[[ RAW DATA, beginning ]]

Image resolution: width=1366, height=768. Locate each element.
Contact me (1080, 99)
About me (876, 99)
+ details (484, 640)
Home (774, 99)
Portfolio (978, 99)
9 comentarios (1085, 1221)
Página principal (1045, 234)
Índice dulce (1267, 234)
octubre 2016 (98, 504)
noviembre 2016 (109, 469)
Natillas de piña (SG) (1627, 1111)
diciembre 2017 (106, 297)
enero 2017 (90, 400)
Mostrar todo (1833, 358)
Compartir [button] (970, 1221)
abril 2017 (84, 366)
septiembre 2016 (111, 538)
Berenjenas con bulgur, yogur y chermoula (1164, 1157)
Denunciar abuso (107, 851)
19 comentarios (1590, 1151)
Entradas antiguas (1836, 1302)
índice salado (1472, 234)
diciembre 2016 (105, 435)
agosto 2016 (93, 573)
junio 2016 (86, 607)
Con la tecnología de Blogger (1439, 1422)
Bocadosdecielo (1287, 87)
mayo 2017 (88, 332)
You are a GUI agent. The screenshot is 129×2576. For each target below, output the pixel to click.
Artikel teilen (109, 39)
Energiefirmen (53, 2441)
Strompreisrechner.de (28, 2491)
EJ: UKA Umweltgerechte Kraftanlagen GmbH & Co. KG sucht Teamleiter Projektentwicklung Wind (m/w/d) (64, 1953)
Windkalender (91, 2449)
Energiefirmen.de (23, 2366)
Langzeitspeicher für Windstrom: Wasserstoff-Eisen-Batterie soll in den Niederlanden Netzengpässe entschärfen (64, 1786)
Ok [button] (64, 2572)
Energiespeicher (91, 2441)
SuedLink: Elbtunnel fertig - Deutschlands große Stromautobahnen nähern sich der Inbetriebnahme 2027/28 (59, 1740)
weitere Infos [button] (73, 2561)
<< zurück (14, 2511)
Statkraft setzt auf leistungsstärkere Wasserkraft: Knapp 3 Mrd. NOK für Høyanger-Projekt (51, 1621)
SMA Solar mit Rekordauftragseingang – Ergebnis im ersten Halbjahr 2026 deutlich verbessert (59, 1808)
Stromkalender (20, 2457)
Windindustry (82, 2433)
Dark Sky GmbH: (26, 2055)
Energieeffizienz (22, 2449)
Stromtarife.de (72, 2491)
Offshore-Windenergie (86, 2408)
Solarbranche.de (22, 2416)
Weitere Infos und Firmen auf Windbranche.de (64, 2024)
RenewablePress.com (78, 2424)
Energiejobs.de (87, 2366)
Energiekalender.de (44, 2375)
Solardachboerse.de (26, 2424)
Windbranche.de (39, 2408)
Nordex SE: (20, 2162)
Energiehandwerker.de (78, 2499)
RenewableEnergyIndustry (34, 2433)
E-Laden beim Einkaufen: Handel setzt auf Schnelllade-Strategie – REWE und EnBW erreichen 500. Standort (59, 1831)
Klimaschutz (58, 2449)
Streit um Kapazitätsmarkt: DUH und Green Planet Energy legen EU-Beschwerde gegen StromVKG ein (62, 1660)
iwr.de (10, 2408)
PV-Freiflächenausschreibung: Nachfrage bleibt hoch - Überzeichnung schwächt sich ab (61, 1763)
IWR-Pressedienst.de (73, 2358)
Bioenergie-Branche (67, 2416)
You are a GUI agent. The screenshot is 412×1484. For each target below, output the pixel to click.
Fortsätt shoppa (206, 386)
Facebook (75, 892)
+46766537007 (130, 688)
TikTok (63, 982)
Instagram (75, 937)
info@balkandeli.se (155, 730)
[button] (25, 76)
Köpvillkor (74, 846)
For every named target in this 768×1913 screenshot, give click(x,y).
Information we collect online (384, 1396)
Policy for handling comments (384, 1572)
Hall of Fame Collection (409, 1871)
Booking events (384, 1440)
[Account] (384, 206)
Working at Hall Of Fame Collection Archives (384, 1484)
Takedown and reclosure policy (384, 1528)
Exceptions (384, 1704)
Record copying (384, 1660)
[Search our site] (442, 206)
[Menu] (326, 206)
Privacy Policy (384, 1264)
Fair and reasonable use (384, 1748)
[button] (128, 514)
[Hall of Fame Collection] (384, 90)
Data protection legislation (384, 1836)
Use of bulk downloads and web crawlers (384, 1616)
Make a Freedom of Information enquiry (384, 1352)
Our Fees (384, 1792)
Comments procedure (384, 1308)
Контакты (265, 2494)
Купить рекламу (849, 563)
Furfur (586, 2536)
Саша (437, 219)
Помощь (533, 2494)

[[ RAW DATA, end ]]

• _TRY IT_: Start at the line with "info@balkandeli.se (155, 730)". Give that line and every line after it again, word for word, through the last line above.

• _SOLUTION FOR THIS TASK_:
info@balkandeli.se (155, 730)
[button] (25, 76)
Köpvillkor (74, 846)
For every named target in this 768×1913 screenshot, give click(x,y).
Information we collect online (384, 1396)
Policy for handling comments (384, 1572)
Hall of Fame Collection (409, 1871)
Booking events (384, 1440)
[Account] (384, 206)
Working at Hall Of Fame Collection Archives (384, 1484)
Takedown and reclosure policy (384, 1528)
Exceptions (384, 1704)
Record copying (384, 1660)
[Search our site] (442, 206)
[Menu] (326, 206)
Privacy Policy (384, 1264)
Fair and reasonable use (384, 1748)
[button] (128, 514)
[Hall of Fame Collection] (384, 90)
Data protection legislation (384, 1836)
Use of bulk downloads and web crawlers (384, 1616)
Make a Freedom of Information enquiry (384, 1352)
Our Fees (384, 1792)
Comments procedure (384, 1308)
Контакты (265, 2494)
Купить рекламу (849, 563)
Furfur (586, 2536)
Саша (437, 219)
Помощь (533, 2494)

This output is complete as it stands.